- LINK’s volatility has been declining significantly for the past week
- Bulls have been unable to break above the daily 12-period EMA
- Trading volume has dropped immensely over the past 2 weeks
|⠀Key LINK resistance levels:||2.36, $2.37, $2.62, $2.79|
|⠀Key LINK support levels:||$2.20, $1.933, $1.76|
*Price at the time of writing
Like most altcoins, ChainLink has been slowing down considerably over the past few days. The trading volume has dropped significantly and continues dropping every single day. Unfortunately, the confidence of investors and traders has probably been shaken due to the recent flash crash of LINK on Binance.
The flash crash took LINK down to $0.0001 in less than one minute but LINK only lasted there for seconds before jumping back up. Flash crashes aren’t uncommon in the crypto market, but while they usually happen with low liquidity coins on unknown exchanges, this one happened on Binance, the most popular crypto exchange in the world.
ChainLink technical analysis
What has been going on?
LINK has been able to set a daily uptrend and even though the bulls were not able to break and close above the daily 12-period EMA, they are still in control of the uptrend. The daily MACD is looking for a bullish cross today or tomorrow, but could get stopped if the bears take over following Bitcoin’s double top.
LINK price short-term prediction: Bearish/Neutral
Although the bulls are still in control of the daily uptrend, there is definitely a lot of selling pressure mounting up right now. Bitcoin has just been rejected from an important resistance area, setting a daily double top formation. Most altcoins are currently simply following Bitcoin’s steps and ChainLink will most likely do the same.
The 4-hour chart hasn’t been as clear for ChainLink as others. Initially the digital asset managed to set a 4-hour uptrend, but lost it on March 22. The bulls managed to defend the $1.933 area and saw a significant 23% price surge up to $2.37. The last 4-hour high was set at $2.34, so it cannot be called a double top, but the bulls were still rejected significantly.
The bulls are now trying to defend the 26-period EMA on the 4-hour chart, a crucial support level as bulls do not have more support areas until $1.933.
Where is the resistance towards the upside?
The bulls are facing the daily 12-period EMA resistance ($2.36), which they have been unable to break for 3 days now. This is an important daily resistance level, but not the only releavnt resistance level.

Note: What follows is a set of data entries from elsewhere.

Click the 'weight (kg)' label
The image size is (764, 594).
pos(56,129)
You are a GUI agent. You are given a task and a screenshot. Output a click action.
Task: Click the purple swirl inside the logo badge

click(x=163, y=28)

On the 4-hour chart, LINK is facing resistance at $2.37 and $2.62. The next resistance would be at $2.75, which was set on March 13 right after the crash. The daily 26-period EMA resistance is also nearby at $2.79. After that point, however, the bulls are unlikely to face any significant resistance until well above $4.
What are the technical indicators showing?
Unlike most altcoins, the daily MACD hasn’t crossed in a bullish manner yet for LINK. The MACD will be looking for that cross today or tomorrow unless the bears can significantly change the daily trend. The daily RSI remains at only 39 points, but the most important indicators right now are the daily EMAs.
Until the bulls can break and close above these daily EMAs, the bears can still easily take over. The daily Momentum (10) is bullish but pretty much everything else is Neutral or Bearish. The RVI (Relative Volatility Index) has started to drop from 62.5 points to the current 59.